[Exercise materials start]

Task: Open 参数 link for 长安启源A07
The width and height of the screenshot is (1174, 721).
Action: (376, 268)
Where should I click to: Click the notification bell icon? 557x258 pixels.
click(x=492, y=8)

[Exercise materials end]
[Exercise materials start]

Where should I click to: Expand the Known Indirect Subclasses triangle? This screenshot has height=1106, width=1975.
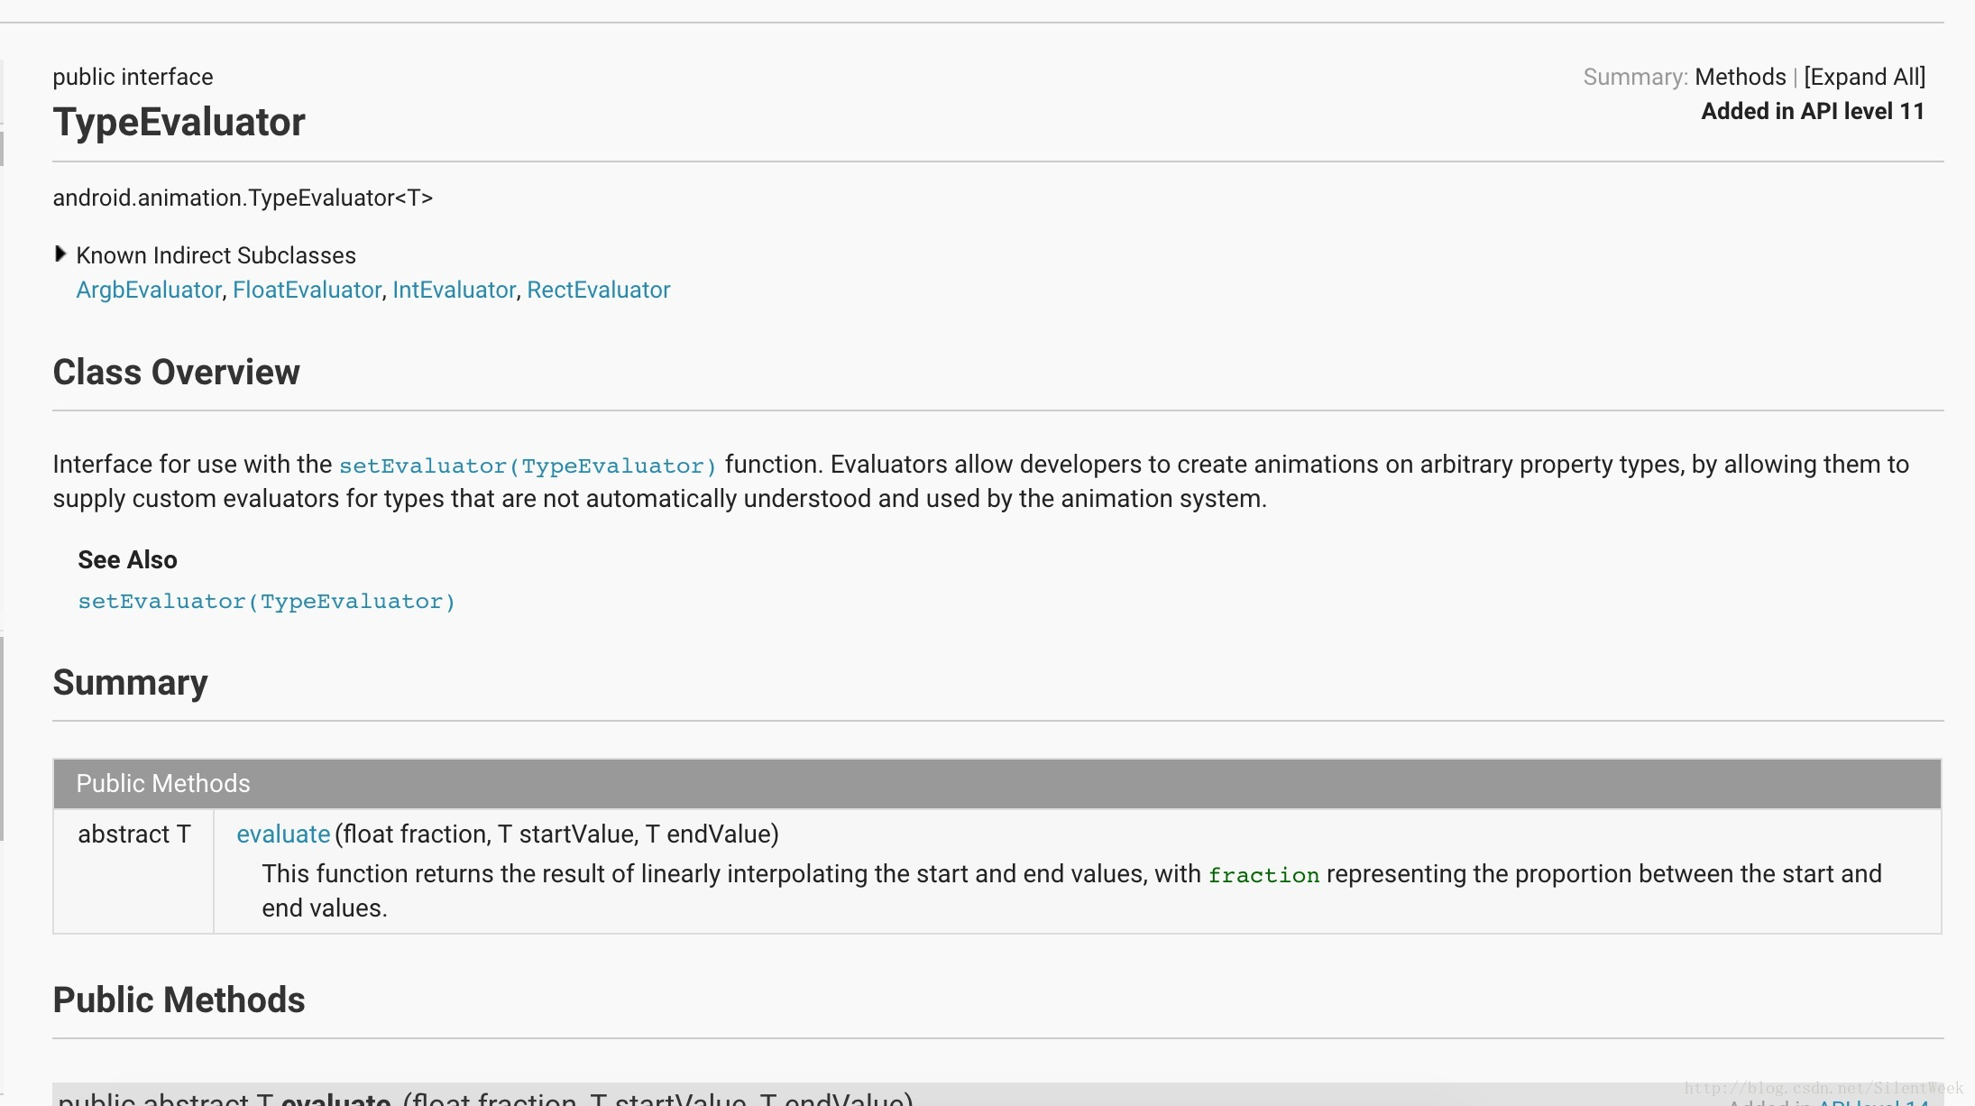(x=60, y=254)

[Exercise materials end]

■ Your goal:
Rewrite the lines beginning at the line that has "Where should I click to: Click" and stopping after the line that has "click(x=492, y=8)", replacing "notification bell" with "alert bell" and leaving everything else unchanged.

■ Reply to the exercise:
Where should I click to: Click the alert bell icon? 557x258 pixels.
click(x=492, y=8)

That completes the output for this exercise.